Way forward — policy priorities

  • Integrate nature-based solutions: Scale tree-based watershed interventions, urban green infrastructure and mangrove belts into climate adaptation plans.
  • Strengthen finance & accountability: Ring-fence funds for long-term maintenance, third-party audits and outcome-linked disbursement from CAMPA and central schemes.
  • Enhance community livelihoods: Link restoration with tangible incomes and market access for non-timber forest products and eco-tourism.
  • Improve monitoring: Combine satellite metrics with field-level biodiversity and carbon stock assessments; publish periodic state-wise performance.
  • Cross-sector coordination: Align agriculture, urban planning, fisheries and infrastructure policy with conservation objectives to reduce conflicting land-use.

Model Questions

  1. Examine India’s evolving policy framework and recent achievements in environmental conservation, with emphasis on nature-based solutions and community participation. [GS-III: Environment & DM]
  2. Answer should outline international alignment with nature-based approaches, cite forest and tree cover (25.17%), Ramsar sites (99), and global rankings. Describe GIM and Nagar Van Yojana mechanisms, JFMCs and PPPs for community participation, and Namami Gange/MISHTI links to livelihoods. Assess outcomes in area and governance terms, and note remaining gaps towards the 33% target.

  3. Evaluate institutional and financial mechanisms supporting India’s conservation agenda, and identify persistent challenges to achieving national targets. [GS-III: Environment & DM]
  4. Answer must describe CAMPA fund structure, its legal basis and use for compensatory afforestation; funding mix for MISHTI and major schemes; Mission LiFE’s behavioural focus. Analyse absorption, maintenance, monitoring and implementation capacity issues. Conclude with policy measures to improve fund utilisation, outcome-based budgeting, and performance indicators to bridge the target gap.

  5. Assess India’s global leadership in conservation through initiatives such as Mission LiFE and the International Big Cat Alliance. How do these contribute to climate resilience and international cooperation? [GS-II: International Relations]
  6. Answer should describe Mission LiFE’s demand-side behavioural shift and circular economy focus; IBCA’s role in technical cooperation, anti-poaching and habitat management across range states. Explain how these initiatives bolster climate resilience via ecosystem protection, foster diplomatic cooperation, and create platforms for technology and capacity sharing with measurable conservation outcomes.
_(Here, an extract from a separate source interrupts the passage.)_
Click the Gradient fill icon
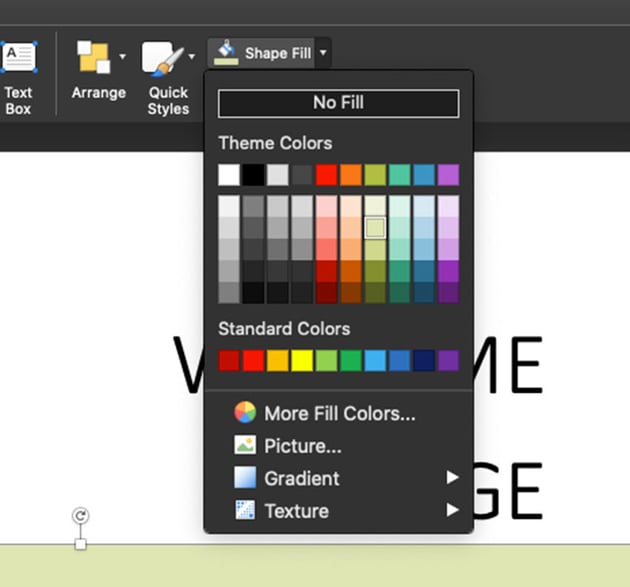Image resolution: width=630 pixels, height=587 pixels. tap(245, 478)
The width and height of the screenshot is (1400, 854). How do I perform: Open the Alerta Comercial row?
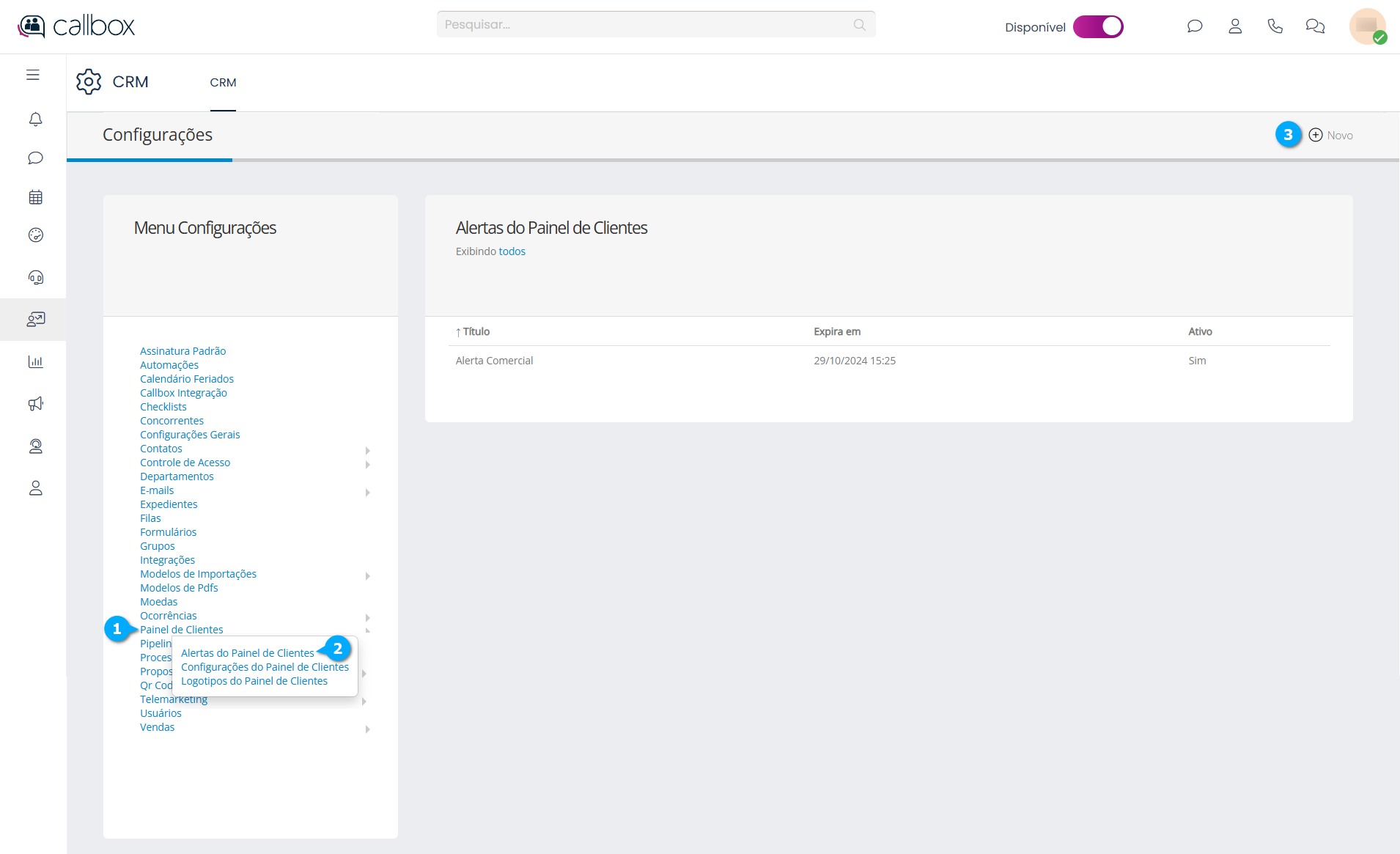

  7. Analyse India’s strategy for coastal and aquatic ecosystem management with reference to Namami Gange, National Coastal Mission and MISHTI. What are the implementation priorities? [GS-III: Environment & DM]
  8. Answer must cover Namami Gange’s multi-pillar approach (STPs, river-front cleaning, biodiversity restoration, afforestation), NCM’s CRZ-based regulation and vulnerability mapping, and MISHTI’s mangrove afforestation plus CAMPA funding. Identify priorities: integrated watershed-to-coast planning, sustainable financing, community engagement, and monitoring of ecological and socio-economic indicators for resilience.